# TASK TO COMPLETE
Transcribe all of the data exactly. Images stay out.

# ENTRIES SUPPLIED
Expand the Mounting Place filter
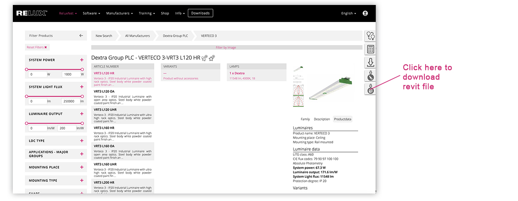Viewport: 518px width, 201px height. click(x=82, y=167)
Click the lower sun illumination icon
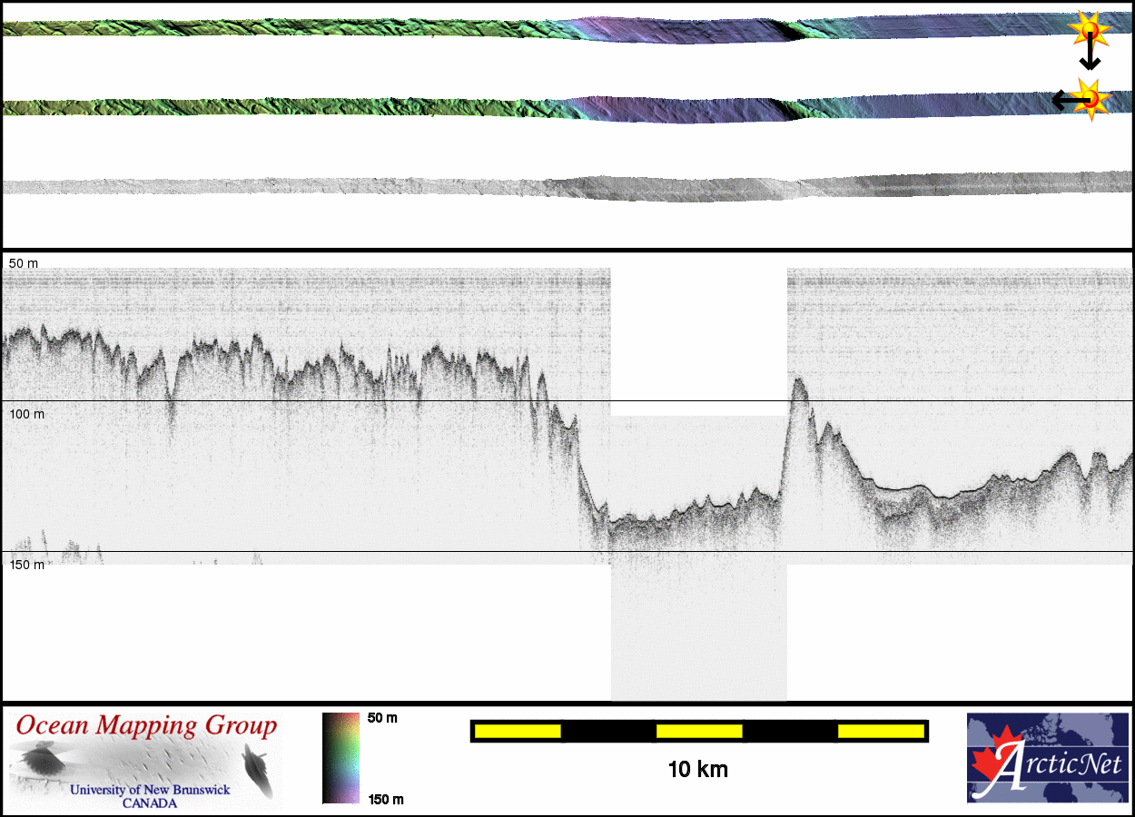1135x817 pixels. point(1092,98)
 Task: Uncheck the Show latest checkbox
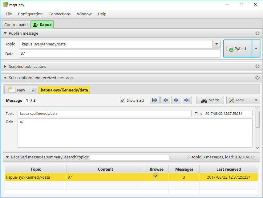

# SOLUTION TO THIS EXERCISE
Expand the Mounting Place filter
Viewport: 518px width, 201px height. click(x=82, y=167)
Click the lower sun illumination icon
1135x817 pixels. point(1092,98)
 Task: Uncheck the Show latest checkbox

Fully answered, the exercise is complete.